The subject of a cancer patient being selfish came up and I had to agree that Cathy is sometimes selfish. I also have to say that most people have no idea how they will react to a terminal cancer diagnosis until it happens. A standard cancer diagnosis is enough to send a person into uncharted territory emotionally. I feel selfish on the days I don’t feel well and want to be left alone in my misery. Maybe it’s the opposite, I don’t know. I don’t want others to feel bad because I’m lying on the sofa and am struggling to eat. I don’t want them to feel like they have to wait on me or drop everything in order to stare at me while I feel nauseous and unable to eat. I appreciate those who check in and want to care for me, but I also like feeling like I’m practicing self-care by doing what I can myself.

It’s also crucial to have a support system and not be so stubbornly independent that you are incapable of accepting help. Cathy does many things on her own, but at the heart of it all, she has her family. I have friends and family that are here for me and are supporting me 110% of the way. It’s been interesting for me to have had four different friends take me to chemo, with costumes and such to make it fun. It’s nice that they want to be there and see what I go through every week. They have met my doctor and those tending to my health needs, seen how my port is accessed, and sat with me while I sleep or Facebook or eat in my chemo chair of the week. I felt bad at first, but then I realized they want to be there for me, with me. It’s been an interesting experience and I’ve enjoyed it. I am grateful.

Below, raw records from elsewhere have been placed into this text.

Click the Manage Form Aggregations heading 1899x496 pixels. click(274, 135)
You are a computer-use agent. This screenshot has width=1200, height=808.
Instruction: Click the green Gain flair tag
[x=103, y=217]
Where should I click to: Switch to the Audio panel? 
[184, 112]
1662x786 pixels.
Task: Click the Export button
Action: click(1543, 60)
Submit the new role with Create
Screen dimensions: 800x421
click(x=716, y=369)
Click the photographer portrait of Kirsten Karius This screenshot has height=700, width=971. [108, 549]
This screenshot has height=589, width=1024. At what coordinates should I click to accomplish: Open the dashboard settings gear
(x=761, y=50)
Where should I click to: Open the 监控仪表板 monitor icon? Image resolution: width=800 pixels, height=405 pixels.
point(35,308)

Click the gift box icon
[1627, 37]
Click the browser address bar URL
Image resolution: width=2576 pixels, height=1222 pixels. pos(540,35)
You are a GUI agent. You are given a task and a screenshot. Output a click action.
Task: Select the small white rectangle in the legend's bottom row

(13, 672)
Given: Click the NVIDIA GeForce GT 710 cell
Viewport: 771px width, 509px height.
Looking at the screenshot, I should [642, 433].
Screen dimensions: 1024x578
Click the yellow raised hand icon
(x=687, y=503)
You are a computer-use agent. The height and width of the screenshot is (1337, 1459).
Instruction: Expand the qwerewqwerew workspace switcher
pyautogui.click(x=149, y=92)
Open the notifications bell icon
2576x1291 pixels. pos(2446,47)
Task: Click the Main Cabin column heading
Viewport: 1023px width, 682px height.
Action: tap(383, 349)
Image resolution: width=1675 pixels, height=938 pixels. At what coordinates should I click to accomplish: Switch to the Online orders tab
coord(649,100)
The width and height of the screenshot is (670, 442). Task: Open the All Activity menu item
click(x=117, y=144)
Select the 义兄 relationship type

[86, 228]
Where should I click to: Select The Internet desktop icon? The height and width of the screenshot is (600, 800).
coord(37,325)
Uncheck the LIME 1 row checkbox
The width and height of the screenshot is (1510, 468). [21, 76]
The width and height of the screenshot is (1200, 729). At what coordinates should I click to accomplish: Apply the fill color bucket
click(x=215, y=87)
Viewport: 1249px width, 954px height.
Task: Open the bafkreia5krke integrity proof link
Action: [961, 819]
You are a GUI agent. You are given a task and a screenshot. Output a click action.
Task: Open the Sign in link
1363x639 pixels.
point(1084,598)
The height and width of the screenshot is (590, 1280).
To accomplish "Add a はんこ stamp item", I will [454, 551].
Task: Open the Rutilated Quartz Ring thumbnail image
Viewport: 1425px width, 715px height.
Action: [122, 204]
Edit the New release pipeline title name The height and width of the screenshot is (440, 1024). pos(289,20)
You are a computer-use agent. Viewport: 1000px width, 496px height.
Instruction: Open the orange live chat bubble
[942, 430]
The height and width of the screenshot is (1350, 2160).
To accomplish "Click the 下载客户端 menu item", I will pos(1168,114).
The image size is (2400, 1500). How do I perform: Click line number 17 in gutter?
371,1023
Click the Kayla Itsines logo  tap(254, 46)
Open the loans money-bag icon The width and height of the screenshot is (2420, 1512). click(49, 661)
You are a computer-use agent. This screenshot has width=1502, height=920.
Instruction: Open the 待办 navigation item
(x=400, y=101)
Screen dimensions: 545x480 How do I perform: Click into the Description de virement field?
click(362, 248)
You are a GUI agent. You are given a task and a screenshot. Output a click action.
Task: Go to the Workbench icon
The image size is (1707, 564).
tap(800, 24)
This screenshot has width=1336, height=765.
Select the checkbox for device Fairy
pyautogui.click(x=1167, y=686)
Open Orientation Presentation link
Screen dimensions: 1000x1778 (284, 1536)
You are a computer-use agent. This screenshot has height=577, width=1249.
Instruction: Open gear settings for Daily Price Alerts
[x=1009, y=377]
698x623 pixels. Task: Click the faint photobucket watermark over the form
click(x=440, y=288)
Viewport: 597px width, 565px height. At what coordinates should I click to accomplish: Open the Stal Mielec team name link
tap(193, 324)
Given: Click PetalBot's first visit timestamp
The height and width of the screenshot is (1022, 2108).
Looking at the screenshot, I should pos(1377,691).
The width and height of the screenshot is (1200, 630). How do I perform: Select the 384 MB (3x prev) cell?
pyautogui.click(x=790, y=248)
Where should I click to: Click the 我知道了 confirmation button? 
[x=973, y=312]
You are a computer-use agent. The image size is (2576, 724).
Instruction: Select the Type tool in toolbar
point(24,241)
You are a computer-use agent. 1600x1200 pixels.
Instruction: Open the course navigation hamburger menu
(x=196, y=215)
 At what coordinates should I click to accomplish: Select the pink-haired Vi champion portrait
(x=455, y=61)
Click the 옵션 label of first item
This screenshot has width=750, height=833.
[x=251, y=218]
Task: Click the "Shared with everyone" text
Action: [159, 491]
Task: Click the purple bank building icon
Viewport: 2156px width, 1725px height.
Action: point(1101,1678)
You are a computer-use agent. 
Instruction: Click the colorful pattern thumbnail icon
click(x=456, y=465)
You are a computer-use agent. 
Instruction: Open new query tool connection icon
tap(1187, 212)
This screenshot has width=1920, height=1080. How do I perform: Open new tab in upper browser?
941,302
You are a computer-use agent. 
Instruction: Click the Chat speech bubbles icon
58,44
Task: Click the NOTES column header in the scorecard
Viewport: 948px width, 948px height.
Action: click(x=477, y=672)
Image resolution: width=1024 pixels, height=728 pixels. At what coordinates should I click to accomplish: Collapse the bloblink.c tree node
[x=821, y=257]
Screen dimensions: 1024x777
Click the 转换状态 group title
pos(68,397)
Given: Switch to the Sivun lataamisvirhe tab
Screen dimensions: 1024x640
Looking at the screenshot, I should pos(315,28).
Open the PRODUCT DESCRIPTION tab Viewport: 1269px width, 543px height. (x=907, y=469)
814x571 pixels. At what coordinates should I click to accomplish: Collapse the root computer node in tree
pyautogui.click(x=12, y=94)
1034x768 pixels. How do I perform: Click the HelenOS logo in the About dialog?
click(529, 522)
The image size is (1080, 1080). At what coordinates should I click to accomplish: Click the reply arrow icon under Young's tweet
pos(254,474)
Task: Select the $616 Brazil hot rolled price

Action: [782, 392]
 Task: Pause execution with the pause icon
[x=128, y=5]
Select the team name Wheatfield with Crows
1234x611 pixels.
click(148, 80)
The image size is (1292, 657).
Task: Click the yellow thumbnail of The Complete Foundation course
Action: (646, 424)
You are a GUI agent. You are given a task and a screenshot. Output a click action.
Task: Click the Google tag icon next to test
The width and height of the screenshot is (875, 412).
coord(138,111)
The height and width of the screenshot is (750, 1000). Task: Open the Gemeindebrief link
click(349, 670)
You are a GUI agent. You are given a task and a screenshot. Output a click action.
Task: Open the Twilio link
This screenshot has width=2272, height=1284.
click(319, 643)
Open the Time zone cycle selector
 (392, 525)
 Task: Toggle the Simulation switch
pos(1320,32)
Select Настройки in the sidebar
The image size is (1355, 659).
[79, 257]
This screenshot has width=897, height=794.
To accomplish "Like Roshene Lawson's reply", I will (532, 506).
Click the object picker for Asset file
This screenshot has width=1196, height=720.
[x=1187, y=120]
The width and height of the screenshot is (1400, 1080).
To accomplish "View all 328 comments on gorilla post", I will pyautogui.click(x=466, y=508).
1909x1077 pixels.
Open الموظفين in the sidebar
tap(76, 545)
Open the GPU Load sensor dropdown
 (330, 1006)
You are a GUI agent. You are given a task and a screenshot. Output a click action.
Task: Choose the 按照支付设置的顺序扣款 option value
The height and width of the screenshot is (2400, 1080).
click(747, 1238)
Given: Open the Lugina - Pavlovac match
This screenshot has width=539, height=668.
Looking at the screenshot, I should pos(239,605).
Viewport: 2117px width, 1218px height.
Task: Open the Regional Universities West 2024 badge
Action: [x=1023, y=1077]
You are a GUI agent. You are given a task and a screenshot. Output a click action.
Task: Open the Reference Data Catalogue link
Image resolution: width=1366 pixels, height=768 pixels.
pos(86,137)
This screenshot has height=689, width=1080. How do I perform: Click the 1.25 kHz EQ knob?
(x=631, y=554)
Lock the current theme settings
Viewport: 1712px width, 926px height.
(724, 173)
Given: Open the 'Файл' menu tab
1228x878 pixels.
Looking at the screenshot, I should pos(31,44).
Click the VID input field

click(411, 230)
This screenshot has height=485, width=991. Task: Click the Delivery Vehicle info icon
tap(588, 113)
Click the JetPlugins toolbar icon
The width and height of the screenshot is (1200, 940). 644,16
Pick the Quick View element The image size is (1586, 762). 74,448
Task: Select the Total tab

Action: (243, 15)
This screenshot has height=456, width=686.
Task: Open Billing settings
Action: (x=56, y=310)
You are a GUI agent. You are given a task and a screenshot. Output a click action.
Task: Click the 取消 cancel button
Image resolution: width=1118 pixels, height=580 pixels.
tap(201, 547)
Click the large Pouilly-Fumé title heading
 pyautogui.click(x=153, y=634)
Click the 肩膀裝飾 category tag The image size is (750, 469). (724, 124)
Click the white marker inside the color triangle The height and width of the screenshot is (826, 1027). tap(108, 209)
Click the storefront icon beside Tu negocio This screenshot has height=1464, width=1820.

Cathy’s family and an uninvited extra guest.

When relationships and situations deteriorate on a tv show, it is easy to say that you know what the characters should do to make things better. In our own lives, we tend to not have all of the answers and sometimes think it’s easier to walk away instead of trying to work on saving the relationship. Unlike Cathy, my spouse is essential to my care and survival. I’m not saying I couldn’t survive without her, I could. I would be missing out on the feeling of security she gives me. I know I can tell her I just don’t feel good or want to hide for days, moving between my bed and sofa, doing little in between. Unlike the tv characters, we are able to work through all of this without affairs, disagreements, lying, and so on. Even though I may be facing a shorter than expected life span, we keep talking about the future and the road ahead of us. It’s very comforting.

In season one Andrea, one of Cathy’s high school students, tells her “I, for one, think you’re a pretty brave bitch.” She even makes a custom shirt for Cathy that is bedazzled with “brave bitch” on it. I love that. To face this kind of illness head-on does force you to be brave. I, like Cathy, embrace the idea of being a brave bitch because I’m fighting a disease that wants to kill me and I’m trying to do it with humor, honesty, and as little complaining as possible. I know it’s only going to get worse from here through the end of my chemo and I’m owning it, or at least trying to.

Cathy’s response to her employer after she tells her to be more professional about things. It’s a response we have all wanted to give to someone at some point in our lives, and we can live vicariously through her actually doing it.